Performance-linked coefficient

150% and above

2

120% and above

1.5

100% and above

1

80% and above

0.5

Less than 80%

0

≪Non-Performance-linked compensation≫

Non-performance-linked compensation shall be paid as Stock compensation to grant a fixed number of shares in order to further enhance the link with shareholder value for a medium to long term.

(3) Forfeiture of compensation (Malus and clawback provision)

In the event that the Board of Directors resolves to implement a correction of financial results due to a serious accounting error or misconduct or determines that there were serious, inappropriate acts during their terms of office, the Board of Directors may restrict the payment or claim the return of bonuses and Stock compensation after going through deliberation by the Nomination, Compensation, and Governance Committee.

4. Guidelines for holding own shares

The Company will promote holding of its own shares by Directors and Executive Officers in order to further raise their motivation to improve the Company's business performance and increase its share price from the viewpoint of shareholders.

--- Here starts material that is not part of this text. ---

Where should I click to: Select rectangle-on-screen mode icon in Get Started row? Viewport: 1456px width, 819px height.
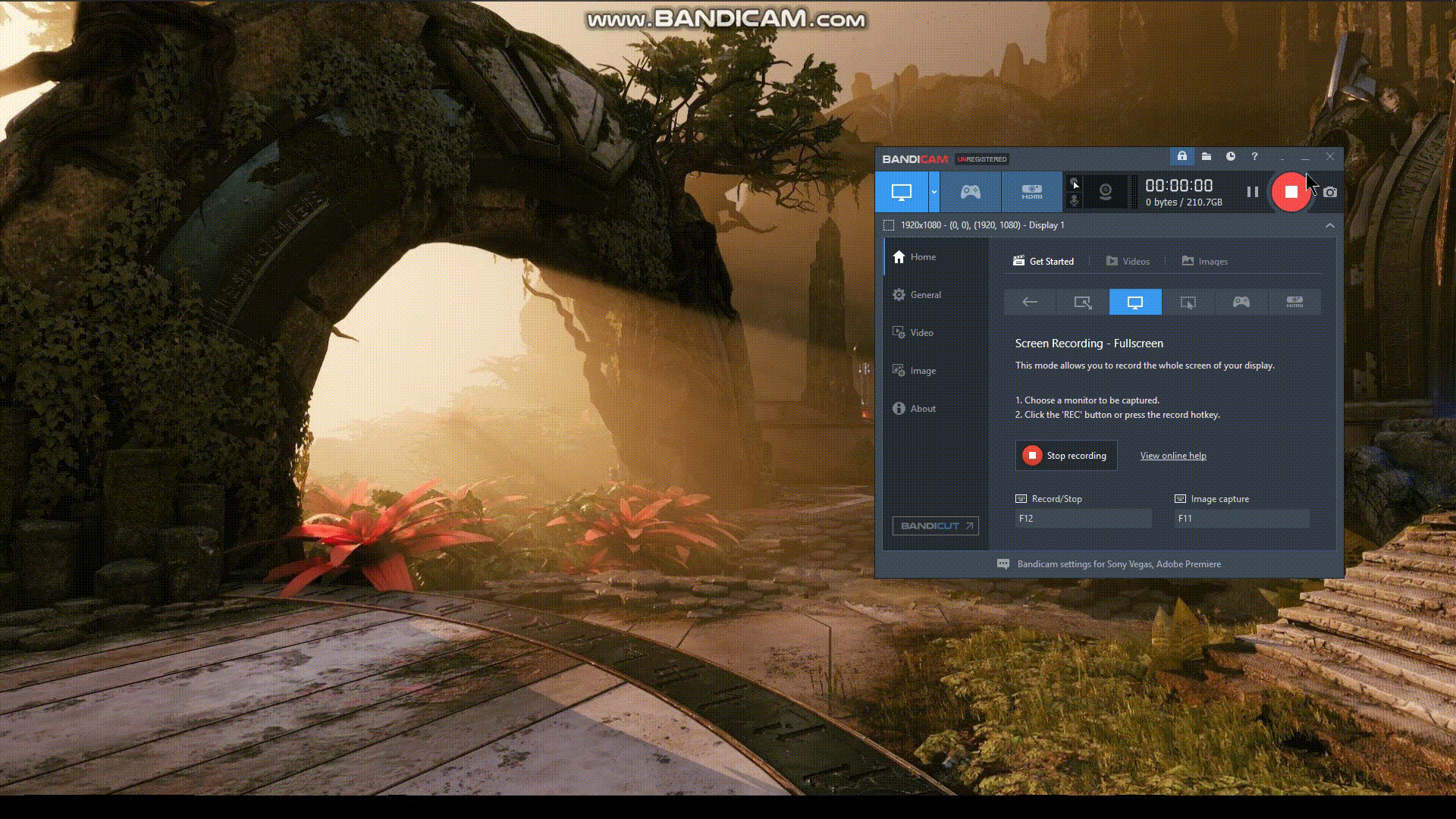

5. Decision-making process

In order to enhance the independence, objectivity, and transparency of the details of the Officers' compensation plan, the Company established the Nomination and Compensation Committee, which is chaired by and whose majority members are Independent External Directors, as an advisory body of the Board of Directors on December 10, 2018. In addition, the Committee was renamed as the Nomination, Compensation, and Governance Committee on October 28, 2020, in order to further strengthen our efforts on governance going forward.
The Nomination, Compensation, and Governance Committee, in principle, convenes no fewer than four times a year, deliberates the amount of compensation by individual and qualitative assessment, and provides advice and recommendations to the Board of Directors.
On receipt of the input from the Committee, the Board of Directors passes a resolution on the amount of compensation by individual.
In order to adopt an objective viewpoint and specialized knowledge from outside the Company regarding the Officers' compensation plan, the Company shall examine the compensation level and the compensation plan, etc. taking into consideration factors such as external data, economic environment, industry trends, and management conditions, based on advice from an external consultant appointed by the Nomination, Compensation and Governance Committee.

6. Engagement Policy

The Company shall promptly disclose the details of the Officers' compensation plan to its shareholders through the Annual Securities Report, Business Report, Corporate Governance Report, Sustainability Report or the corporate website, etc. that will be prepared and disclosed in accordance with various laws and regulations. In addition, the Company will actively promote engagement with institutional investors
The Company also takes into consideration the amount of dividends paid to shareholders, the level of salaries paid to employees and so forth in determining the amount of Officers' compensation.